Want to learn useful nonlinear representations of your tabular data? Don't have time to mess with autoencoders? This library aims to simplify your life.
Currently under development.
We highly recommend using a virtual environment to install! This software has only been tested using python 3.6.
The bare-bones requirements are installed automatically by pip. You may also want to install jupyter and matplotlib to run notebooks and the ipynb logger, but these are not requirements to install.
Install using:
pip install dfencoder
Or, you can get the latest version by cloning this repository and installing from the home directory:
pip install .
Thorough documntation is still being written, but the demo notebook is available to show some of the features of this library.
The adult.csv
dataset is used in the testing script. Make sure the file (found in the root of this repo) is in the same directory as test.py
when you run the script.
Contributors are welcomed! Please reach out with PRs.

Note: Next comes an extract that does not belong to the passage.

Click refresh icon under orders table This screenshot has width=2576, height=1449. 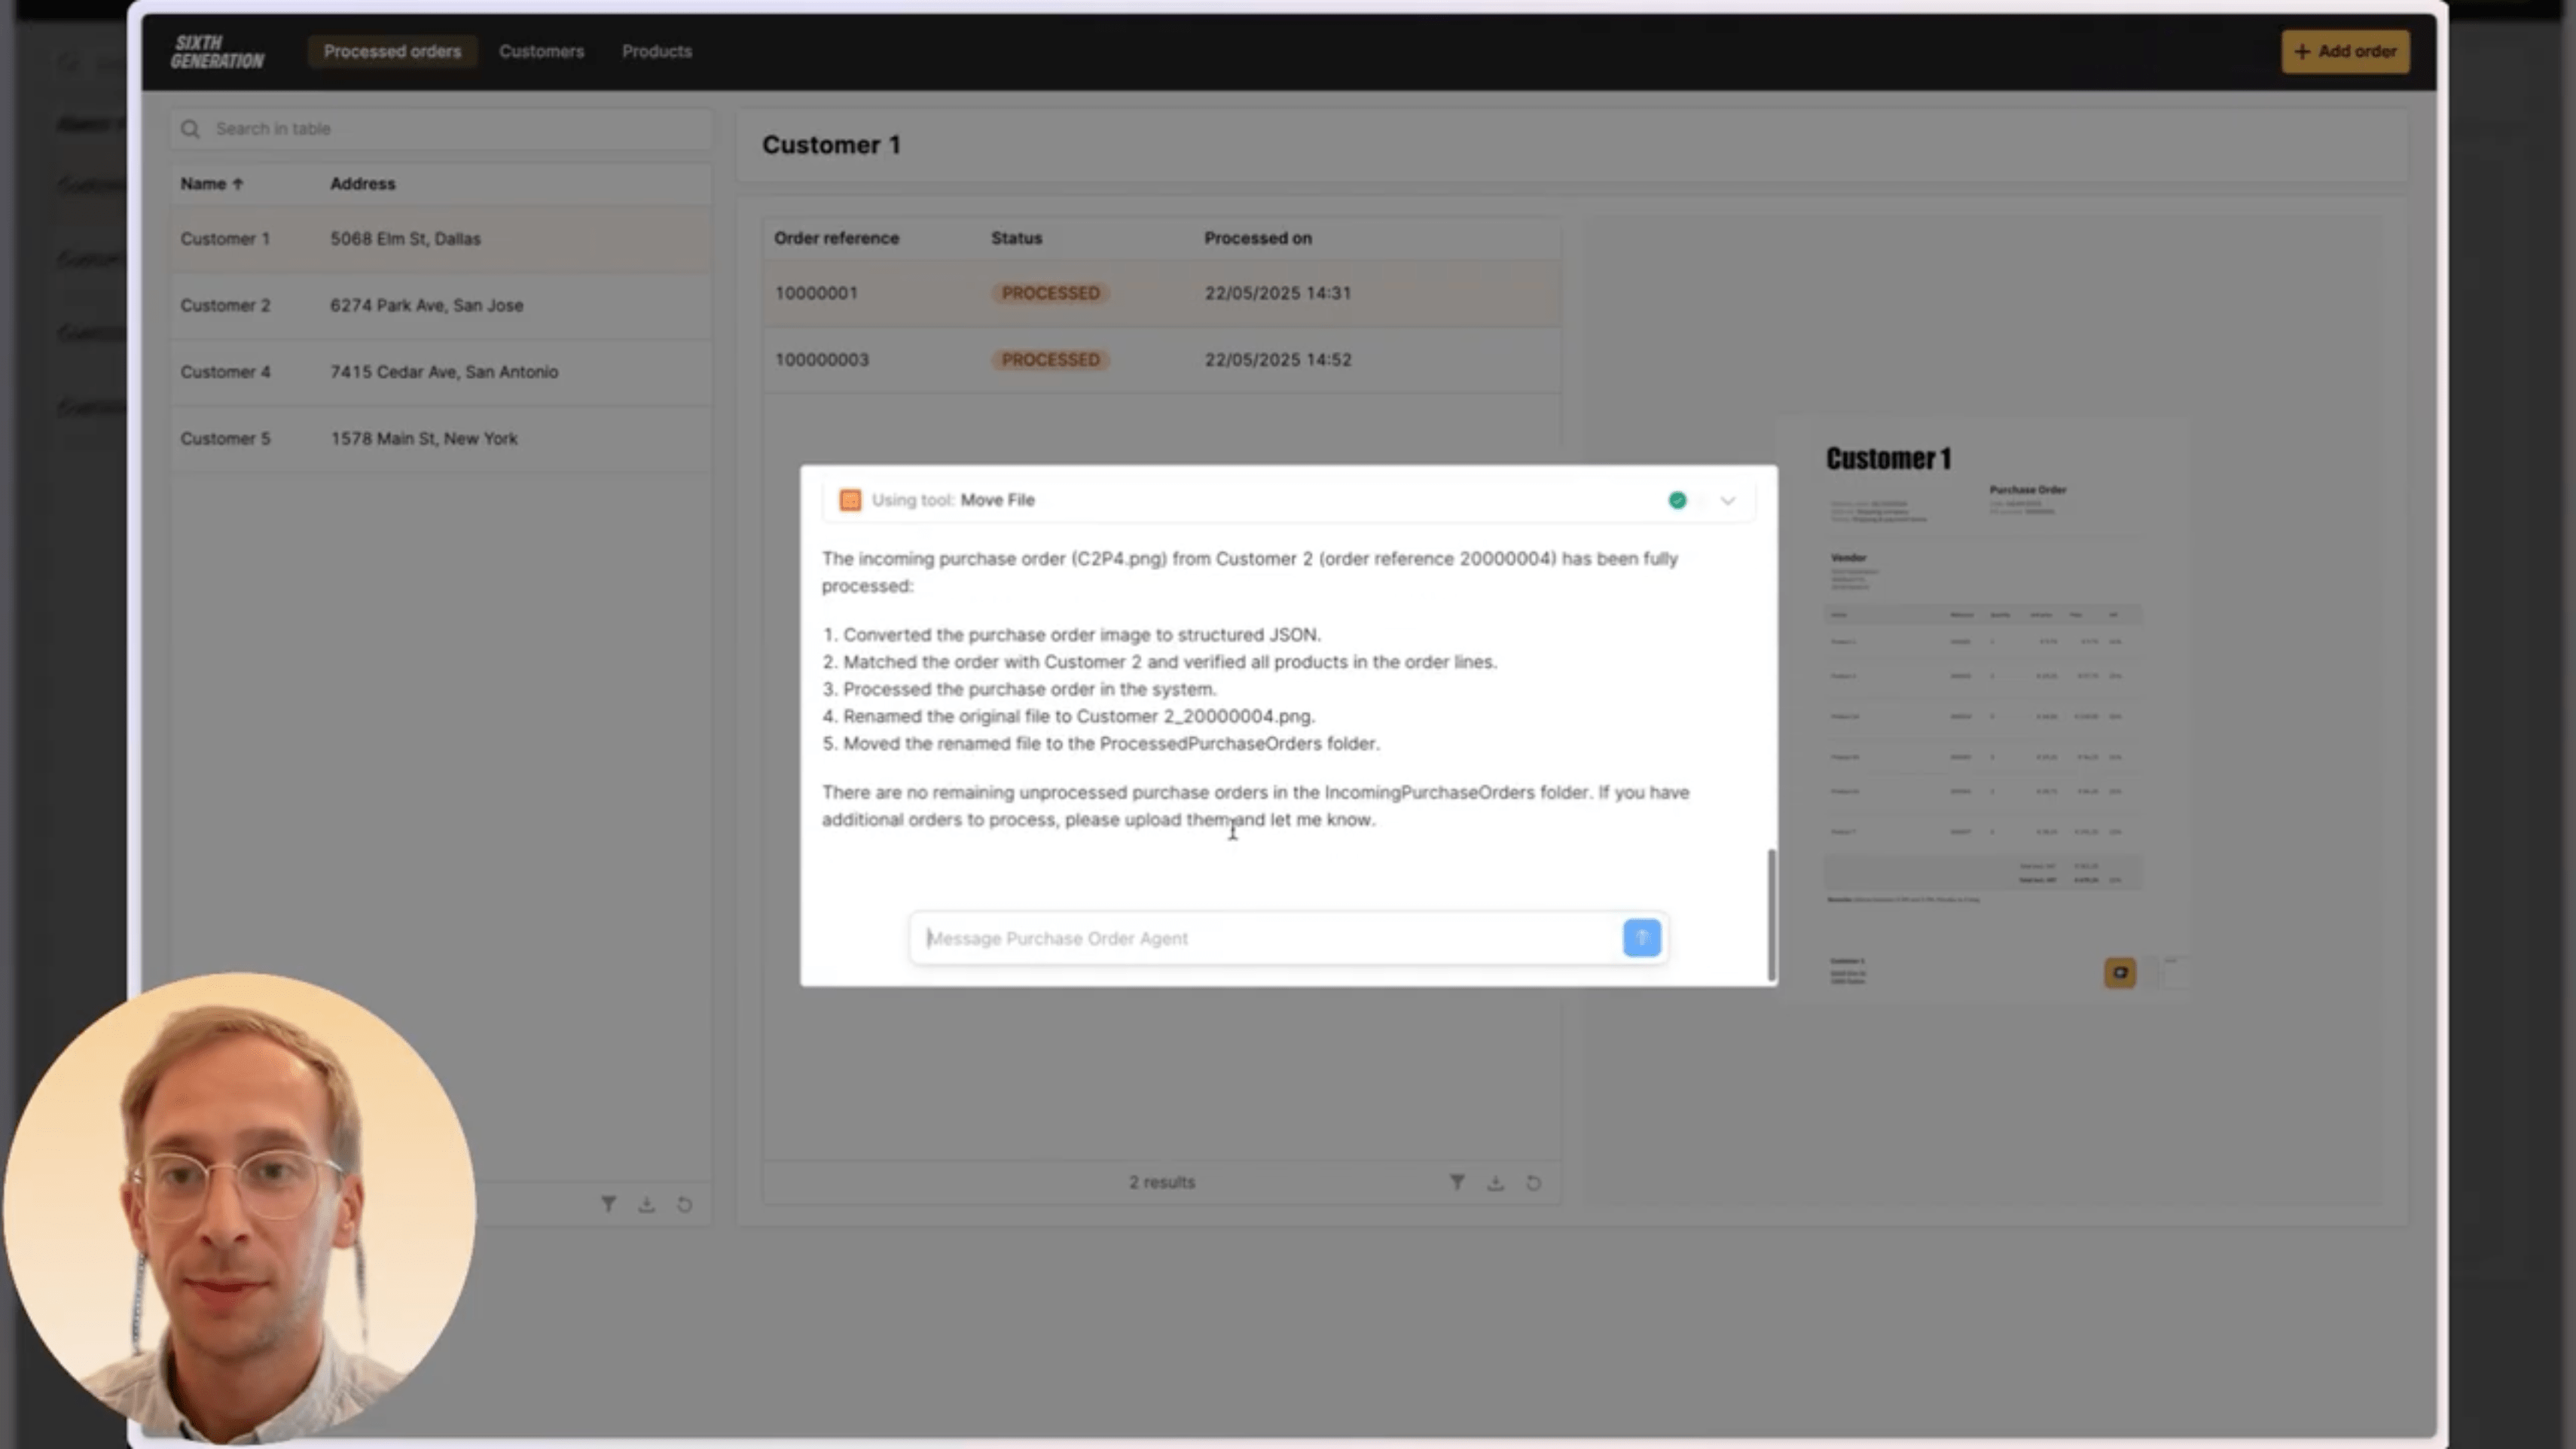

We'd like to release a stable version soon, so in the meantime please submit feature requests and bug reports on this repository's issues page.
dfencoder
does some manipulation to encode features to feed into the
feed-forward MLP. This HLD hopefully clears up how this looks.

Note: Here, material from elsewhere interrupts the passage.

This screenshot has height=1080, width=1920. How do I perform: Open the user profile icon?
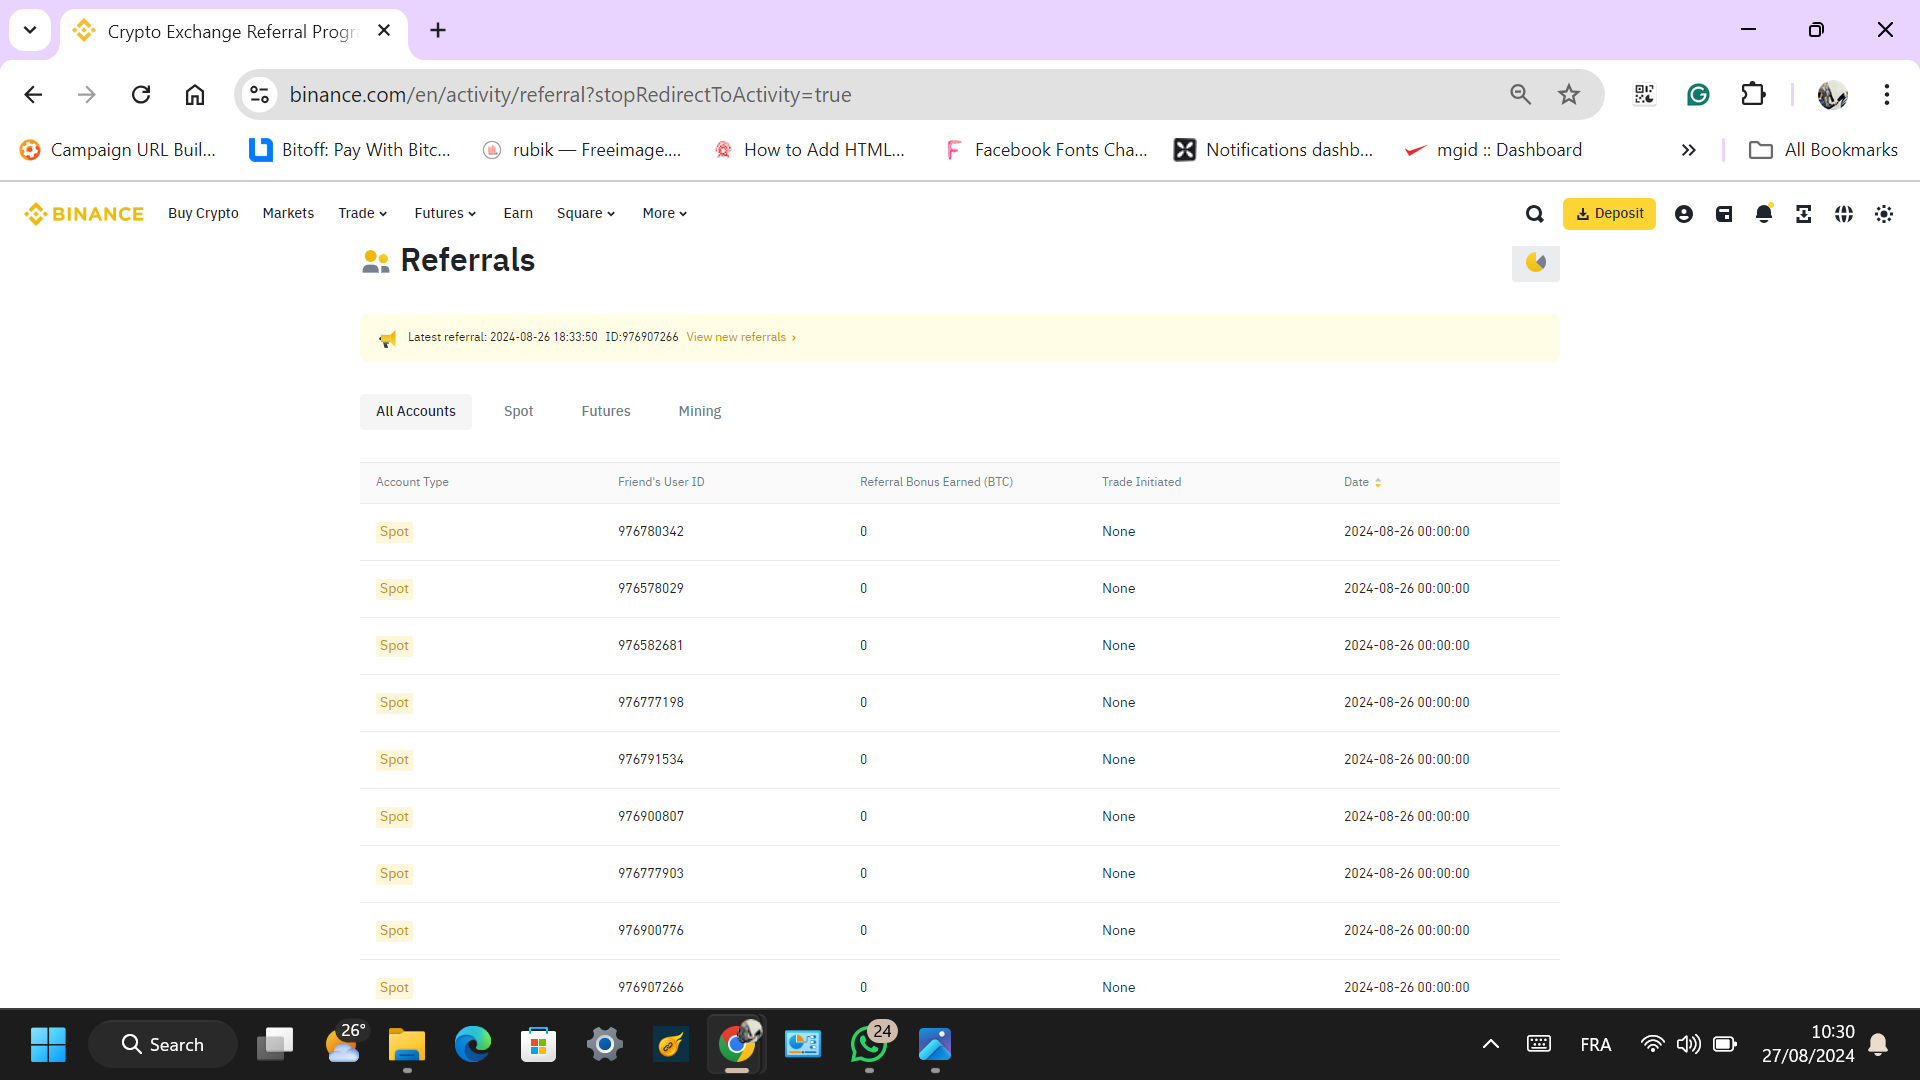coord(1683,214)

This library is a personal project so progress is slow. The latest release as of this writing is v0.0.37
which introduces "inference mode"
that optimizes inference for single records, on json inputs.
v0.0.36
which introduces handling for timestamp data; will use cyclical encoding to encode time of day, day of week, day of month, day of year, as well as the raw timestamp scaled as a numeric feature to encode raw linear time.
Pre-process your timestamp columns by using pandas: pd.to_datetime()
so dfencoder
can infer the datatype and handle it accordingly.